The number eight on the front signifies an express service to Waterloo.
New platforms on the left are in place extending to the newly-built road bridge in Park Road North. Makeshift semaphore signals would soon to be replaced by colour lights. On the right the signalbox guards the soon-to-be-replaced level crossing at the end of North Street, Havant.
Before 1937 there was a level crossing at the top end of North Street. With the forthcoming electrification of the line from London and the existing electrified line from Chichester , there would be many more trains and the crossing would cause more congestion.

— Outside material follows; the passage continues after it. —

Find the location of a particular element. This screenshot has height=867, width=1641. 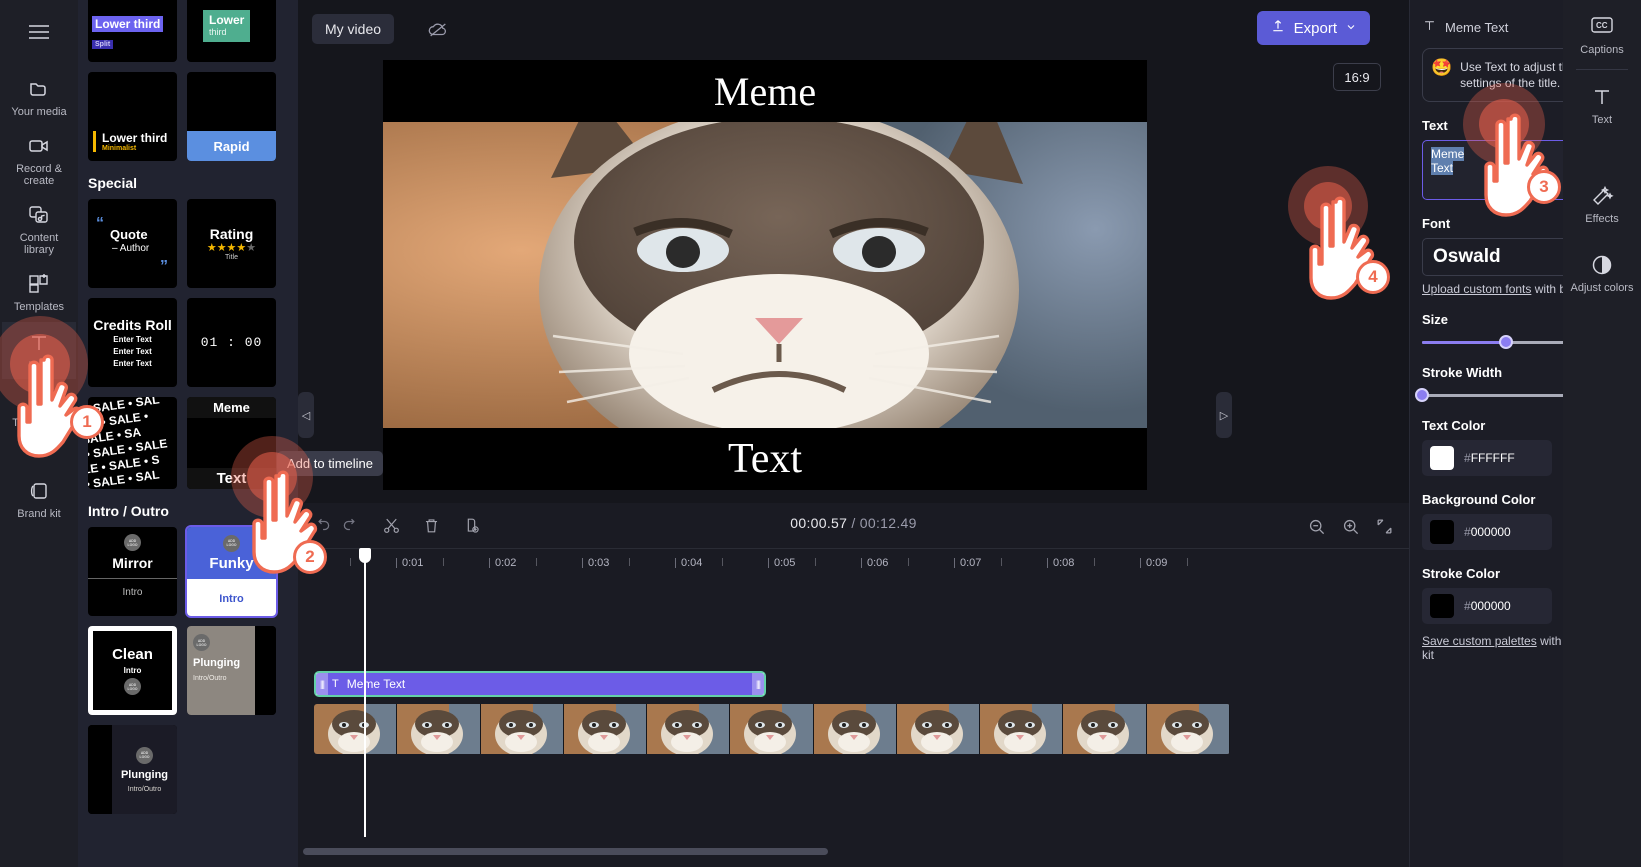

size-slider-knob is located at coordinates (1506, 342).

In March 1937 a new road system and bridge was built south and west of Havant station.
When completed, the crossing was closed and the station platforms extended as we see today, the eastern end erasing the crossing forever. A footbridge was also built but was blocked from the platforms.
The western edge of Havant Park was taken for the building of the bridge which later became Park Road North.
On the map we can see New Road No1 which later became the B2149 Petersfield Road.
Road No2 became New Road, an extension of New Road that already existed from Bedhampton Halt to Stockheath Lane.
Road No 3, Elm Leigh Road, was built to make a connection with the new roundabout to Havant goods yard off Leigh Road. During the Second World War a gun emplacement was built on the roundabout.
The new railway bridge was constructed of reinforced concrete and the embankment made of imported hard filling tipped and rolled in three foot layers to consolidate it. The top foot would have been gravel and the embankment had a gradient of 1 in 30.
The embankment road was called Park Road North as far as the crossroads with West Street. From the south side of the crossroads the new road became Park Road South which extended to the south end of North Street to make a new road to Langstone and onward to Hayling Island.
Elm Lane off Park Road South was widened to make access to North Street.
The system exists to this day although many delays and congestion are caused especially on a summer weekend despite the Havant by-pass from west Bedhampton to Warblington being built in the late 1960s.
A pedestrian footbridge was built to the west end of the station after the war for those wishing to walk from North Street to Leigh Road. In later years an extension of the pedestrian bridge was made to an exit in Elm Leigh Road.
• With thanks to Ralph Cousins for additional material.